**What to do**
Take each line in the entries below that holds "computer" and show it.
_ _ _
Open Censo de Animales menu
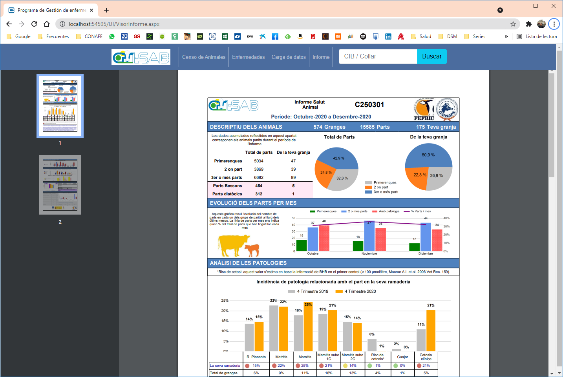 coord(204,57)
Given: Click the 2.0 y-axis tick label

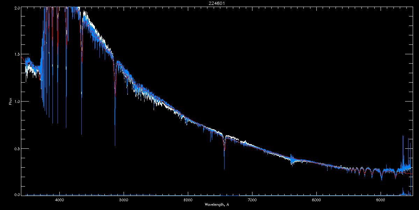Looking at the screenshot, I should 16,8.
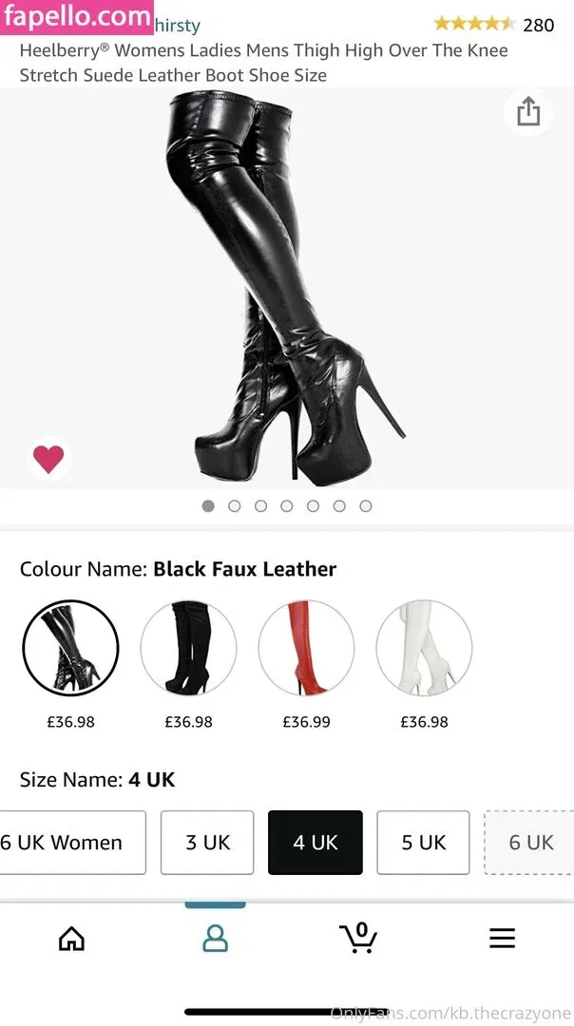The height and width of the screenshot is (1026, 574).
Task: Open the Home tab icon
Action: 72,939
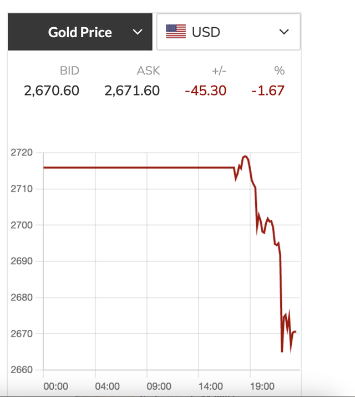Click the flat red price line on chart
355x397 pixels.
click(x=139, y=167)
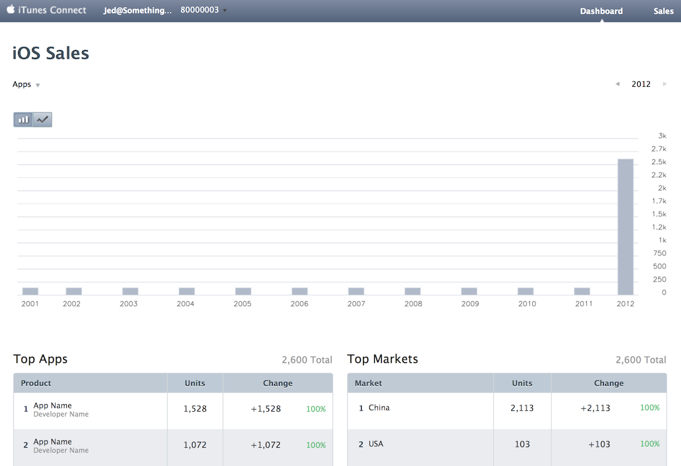Sort Top Markets by the Change column

(x=609, y=383)
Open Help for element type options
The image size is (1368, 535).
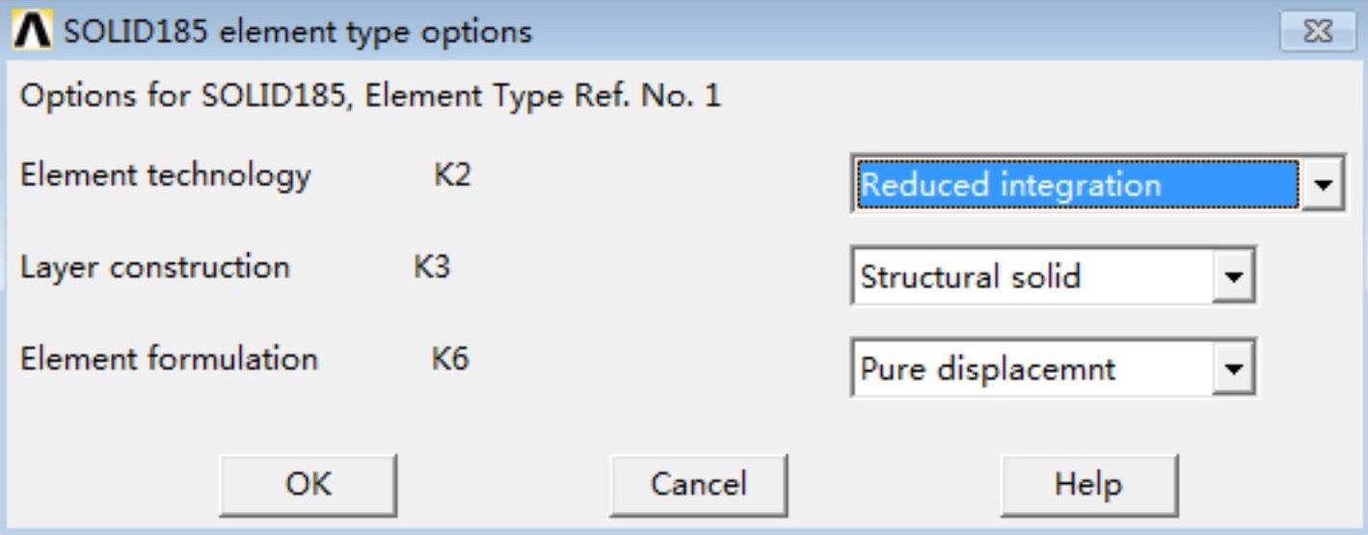(1088, 483)
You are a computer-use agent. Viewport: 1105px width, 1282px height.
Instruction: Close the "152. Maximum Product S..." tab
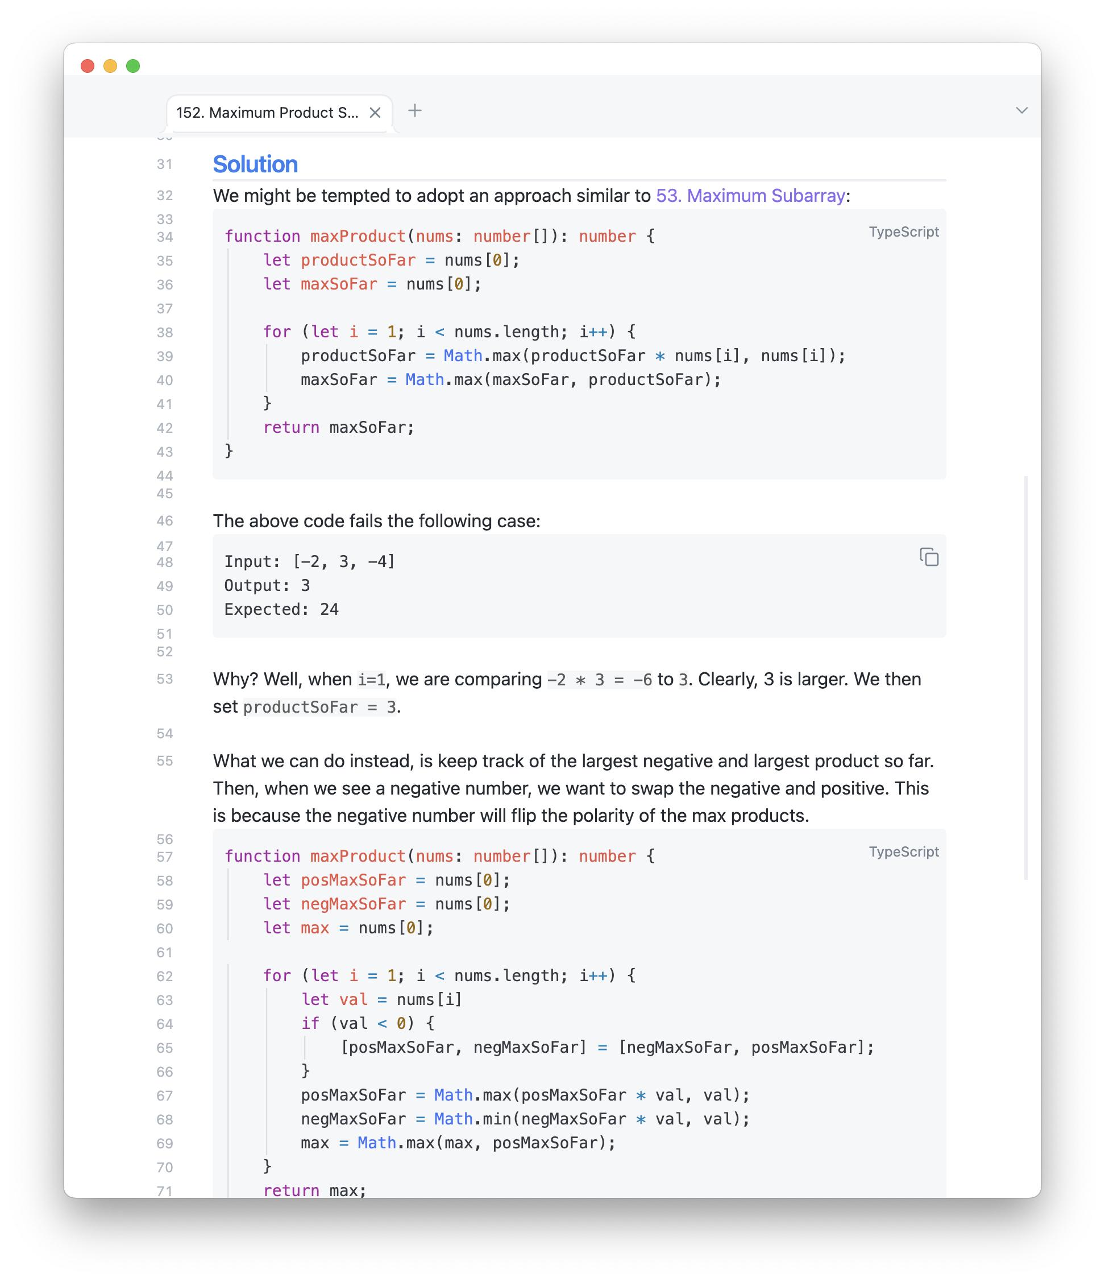point(375,113)
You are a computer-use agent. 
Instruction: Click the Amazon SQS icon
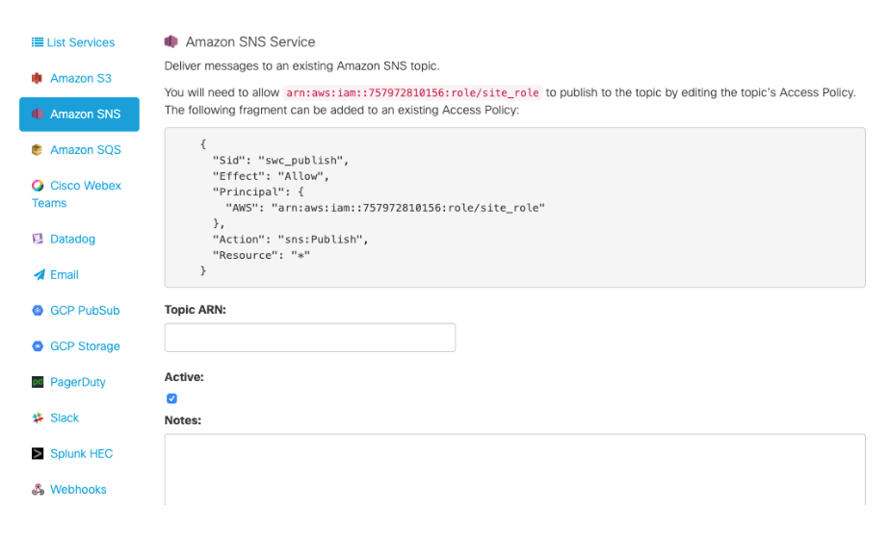click(38, 150)
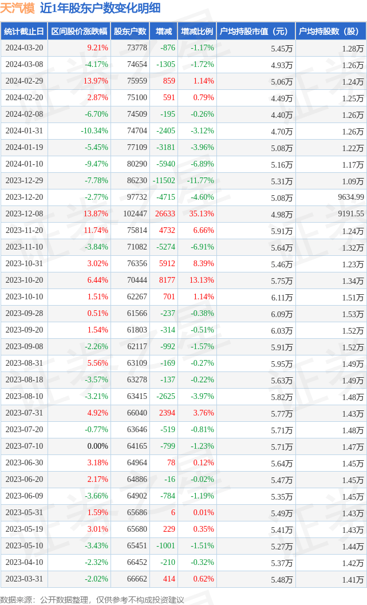
Task: Select the 股东户数 column header
Action: tap(130, 31)
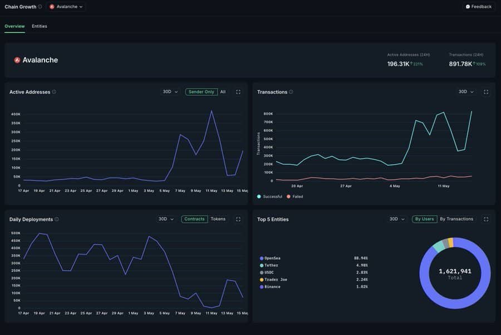Expand the Transactions chart to fullscreen

point(485,92)
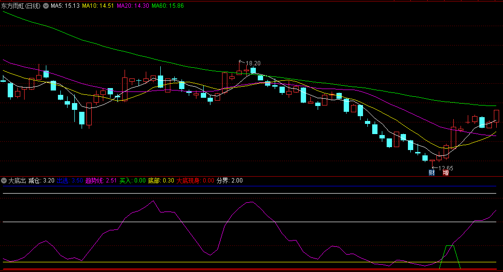
Task: Click the yellow MA10: 14.51 legend label
Action: [x=98, y=6]
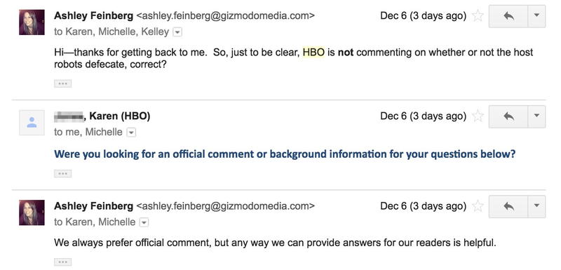Show trimmed content in first email
Viewport: 561px width, 270px height.
pyautogui.click(x=63, y=83)
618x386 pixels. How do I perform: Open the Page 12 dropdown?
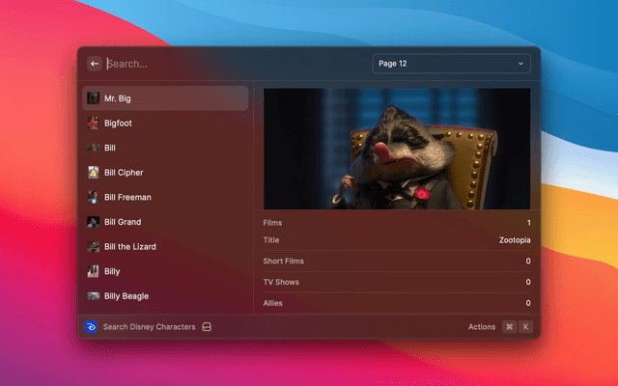pos(451,64)
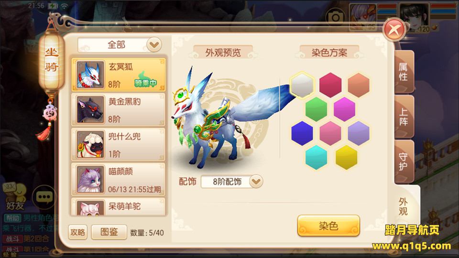Switch to the 属性 tab
Image resolution: width=459 pixels, height=258 pixels.
tap(404, 72)
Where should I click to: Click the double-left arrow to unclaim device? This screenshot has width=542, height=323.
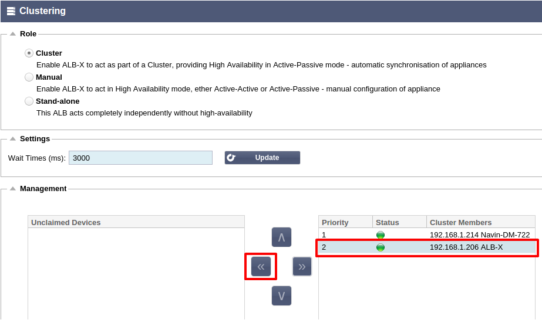[261, 266]
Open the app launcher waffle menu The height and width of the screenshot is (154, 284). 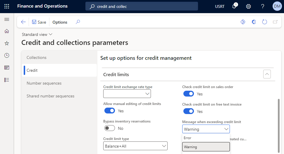coord(7,6)
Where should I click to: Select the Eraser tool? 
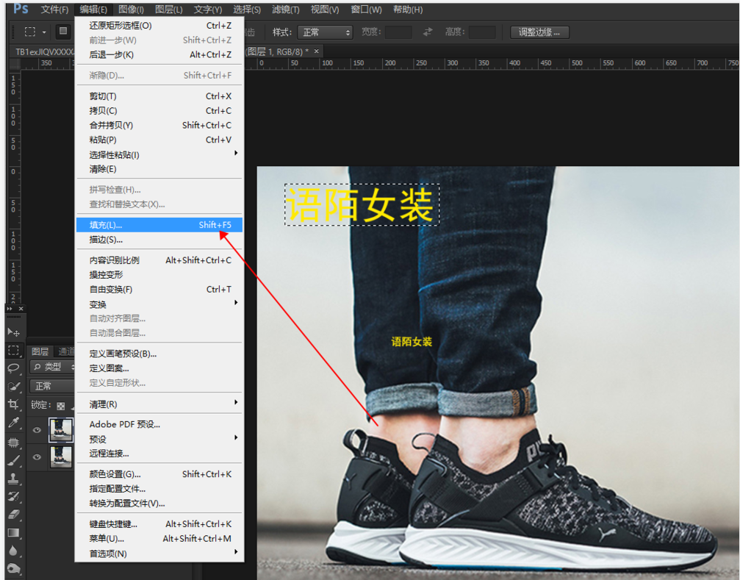tap(13, 514)
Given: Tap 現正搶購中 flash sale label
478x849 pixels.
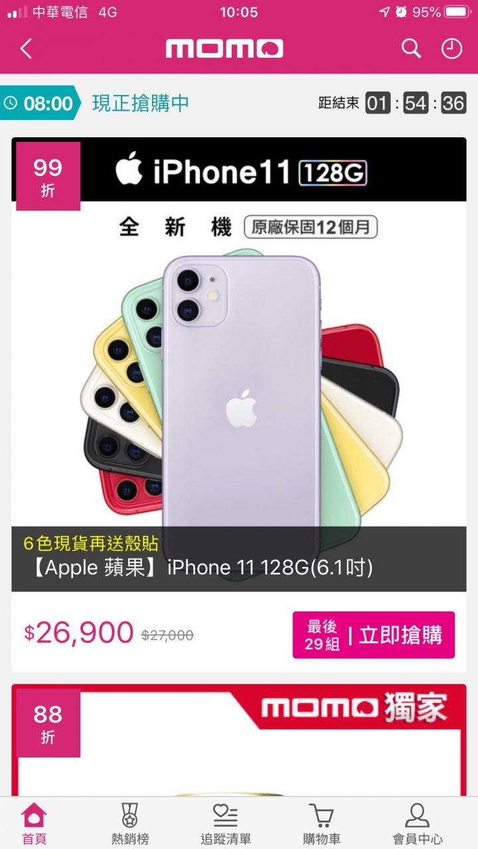Looking at the screenshot, I should click(140, 103).
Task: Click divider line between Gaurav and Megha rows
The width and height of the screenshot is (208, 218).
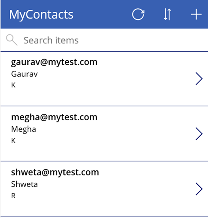Action: tap(104, 106)
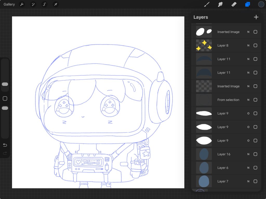Show Layer 8 using its visibility checkbox
The height and width of the screenshot is (199, 266).
[x=255, y=46]
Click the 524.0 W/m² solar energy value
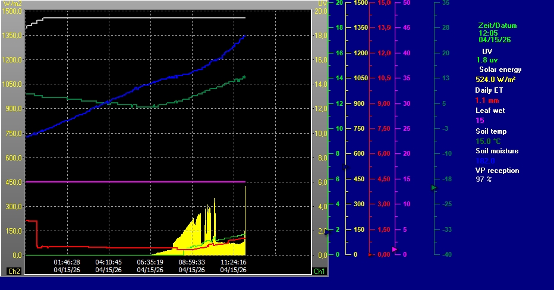554x290 pixels. point(495,80)
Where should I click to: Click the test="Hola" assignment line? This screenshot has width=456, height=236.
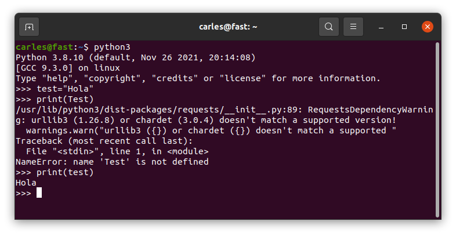65,89
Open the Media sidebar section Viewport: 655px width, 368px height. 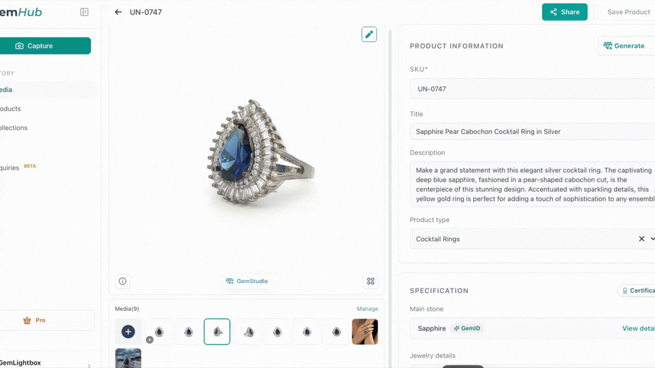[x=8, y=90]
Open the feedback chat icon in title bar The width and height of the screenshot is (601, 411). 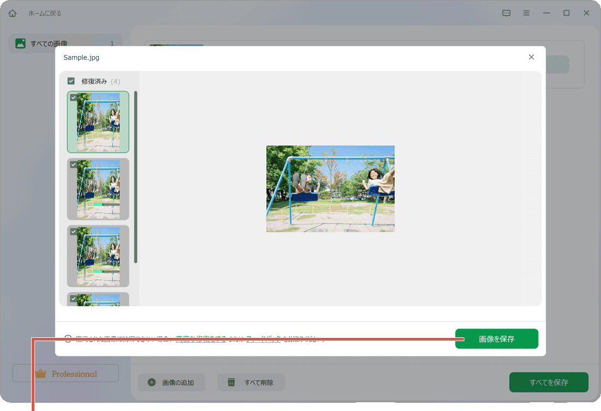pyautogui.click(x=506, y=13)
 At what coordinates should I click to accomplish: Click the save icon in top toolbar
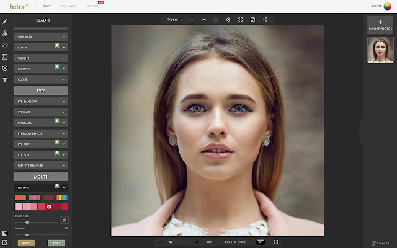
_ _ _
**Reply to the exercise**
You are a computer-use agent. Viewport: 1105px width, 1282px height.
You are a computer-use agent. 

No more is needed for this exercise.